Soweit der Duden der Neuzeit. Das ist Trockenfutter. Es bringt uns, was die Bilder von Sabine Becker angeht, nicht wirklich voran. Wir lesen daraus allenfalls: Blau ist nicht nur blau, auch nicht bei dieser Künstlerin. Und auch nicht sonst wo. Selbst der Himmel ist sich uneinig darin, welches Blau das legitime ist. Tag für Tag liefert er neue Versuchsanordnungen. Der Himmel als Maler – immer noch konkurrenzlos.

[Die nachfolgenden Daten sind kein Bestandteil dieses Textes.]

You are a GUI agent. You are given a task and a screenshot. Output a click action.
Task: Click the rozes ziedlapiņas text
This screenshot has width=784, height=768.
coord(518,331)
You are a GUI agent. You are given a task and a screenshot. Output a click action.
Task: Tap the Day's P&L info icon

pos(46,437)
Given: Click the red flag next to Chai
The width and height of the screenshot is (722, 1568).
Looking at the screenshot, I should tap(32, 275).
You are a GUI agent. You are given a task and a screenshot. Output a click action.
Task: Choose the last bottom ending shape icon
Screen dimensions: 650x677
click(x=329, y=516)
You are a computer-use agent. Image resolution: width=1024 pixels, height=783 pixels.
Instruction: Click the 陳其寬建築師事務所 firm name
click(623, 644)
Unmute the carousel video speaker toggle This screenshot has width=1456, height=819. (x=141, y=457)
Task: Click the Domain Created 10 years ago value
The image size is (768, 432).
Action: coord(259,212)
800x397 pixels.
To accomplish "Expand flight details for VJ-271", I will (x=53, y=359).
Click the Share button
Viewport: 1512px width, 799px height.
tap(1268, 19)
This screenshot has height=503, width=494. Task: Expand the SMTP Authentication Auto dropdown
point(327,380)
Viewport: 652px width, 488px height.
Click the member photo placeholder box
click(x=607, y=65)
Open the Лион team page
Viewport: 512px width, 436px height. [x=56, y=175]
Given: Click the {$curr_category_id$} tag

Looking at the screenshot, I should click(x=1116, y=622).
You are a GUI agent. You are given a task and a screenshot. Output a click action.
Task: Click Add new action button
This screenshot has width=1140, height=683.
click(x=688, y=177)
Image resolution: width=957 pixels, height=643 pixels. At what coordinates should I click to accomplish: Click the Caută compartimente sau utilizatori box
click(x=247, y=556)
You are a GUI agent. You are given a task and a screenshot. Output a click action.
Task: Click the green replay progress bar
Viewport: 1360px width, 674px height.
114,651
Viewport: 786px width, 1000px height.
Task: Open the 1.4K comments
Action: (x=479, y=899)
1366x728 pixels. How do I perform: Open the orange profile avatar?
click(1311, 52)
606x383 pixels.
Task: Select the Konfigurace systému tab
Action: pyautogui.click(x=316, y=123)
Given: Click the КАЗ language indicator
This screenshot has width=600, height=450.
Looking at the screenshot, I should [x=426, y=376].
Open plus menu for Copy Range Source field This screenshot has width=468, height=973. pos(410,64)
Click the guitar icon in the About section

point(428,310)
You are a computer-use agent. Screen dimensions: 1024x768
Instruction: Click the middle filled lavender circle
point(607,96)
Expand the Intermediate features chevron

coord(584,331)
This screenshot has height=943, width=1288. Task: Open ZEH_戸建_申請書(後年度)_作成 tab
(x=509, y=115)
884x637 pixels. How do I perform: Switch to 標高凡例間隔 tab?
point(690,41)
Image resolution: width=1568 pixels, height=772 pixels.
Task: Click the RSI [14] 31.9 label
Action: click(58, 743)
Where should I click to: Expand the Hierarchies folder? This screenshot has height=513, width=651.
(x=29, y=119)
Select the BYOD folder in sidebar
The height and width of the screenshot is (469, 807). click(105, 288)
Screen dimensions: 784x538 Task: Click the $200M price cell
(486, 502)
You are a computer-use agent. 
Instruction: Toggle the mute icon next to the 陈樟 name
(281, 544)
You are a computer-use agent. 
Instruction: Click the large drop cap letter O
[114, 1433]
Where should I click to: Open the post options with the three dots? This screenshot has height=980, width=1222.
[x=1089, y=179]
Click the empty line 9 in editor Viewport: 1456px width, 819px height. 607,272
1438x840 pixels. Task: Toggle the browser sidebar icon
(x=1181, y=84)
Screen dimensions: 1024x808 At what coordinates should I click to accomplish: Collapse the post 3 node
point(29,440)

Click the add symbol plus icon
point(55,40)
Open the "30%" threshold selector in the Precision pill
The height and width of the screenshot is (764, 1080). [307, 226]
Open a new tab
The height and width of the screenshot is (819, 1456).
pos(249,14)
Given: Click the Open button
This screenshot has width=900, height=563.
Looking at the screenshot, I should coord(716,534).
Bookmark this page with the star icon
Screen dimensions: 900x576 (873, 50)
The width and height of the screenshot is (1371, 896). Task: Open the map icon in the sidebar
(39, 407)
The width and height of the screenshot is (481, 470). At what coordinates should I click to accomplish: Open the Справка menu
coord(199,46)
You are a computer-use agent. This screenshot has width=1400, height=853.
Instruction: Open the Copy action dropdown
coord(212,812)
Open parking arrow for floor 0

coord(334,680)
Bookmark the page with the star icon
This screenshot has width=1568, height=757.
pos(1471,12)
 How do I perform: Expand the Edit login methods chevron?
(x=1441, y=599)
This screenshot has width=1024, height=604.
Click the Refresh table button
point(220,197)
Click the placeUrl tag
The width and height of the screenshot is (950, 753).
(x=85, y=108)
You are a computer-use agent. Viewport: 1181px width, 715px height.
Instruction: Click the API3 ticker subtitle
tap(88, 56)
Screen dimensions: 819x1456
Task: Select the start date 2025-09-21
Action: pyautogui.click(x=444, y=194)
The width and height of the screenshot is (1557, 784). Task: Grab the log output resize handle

Gleichwohl ist diese andauernde Metamorphose kein intellektuelles, kein künstlerisches Manöver, wie bei Sabine Becker, sondern ein physikalischer Prozess. Ein faszinierender dazu. Und wenn der Himmel einmal nicht blau ist: Blauartig ist er immer. Das ist sein Naturzustand. Ein globales Phänomen, das mit Vorstellungen von Transzendenz, Unendlichkeit, Distanz oder Sehnsucht verbunden ist. Das Blau ist – so gesehen – Medium und Enigma. (…)

Blau ist aber auch eine Farbe, die auf den Menschen meist kalt wirkt. Umso erstaunlicher das Ergebnis einer Umfrage: Nahezu 40 Prozent der Deutschen nannten Blau als ihre Lieblingsfarbe. Wir sind in der Jetztzeit – und rücken dem blauartigen Kosmos – und Statement – von Sabine Becker wieder etwas näher. Denn längst hat sich die Moderne dieses Pigment untertan gemacht. Warum nur? Ich spekuliere: Die Farbe des Himmels und des Meeres steht auch für Entgrenzung. Künstler und Künstlerinnen haben seit jeher dafür ein Faible. (…) Aber erst die Kunst des 20. Jahrhunderts hat die pantheistischen und anderen Spekulationen der blauen Protagonisten auf die abstrakte Materialität der Farbe gebracht. Pablo Picasso zauberte eine ganze blaue Periode lang – es war nicht sein stärkster Flirt. Vermutlich weil Treue, Sicherheit, Konservatismus und Ruhe, eben jene Qualitäten, die Psychologen dem Blau zuschreiben, nicht seiner mediterranen, etwas wilden Mentalität entsprachen.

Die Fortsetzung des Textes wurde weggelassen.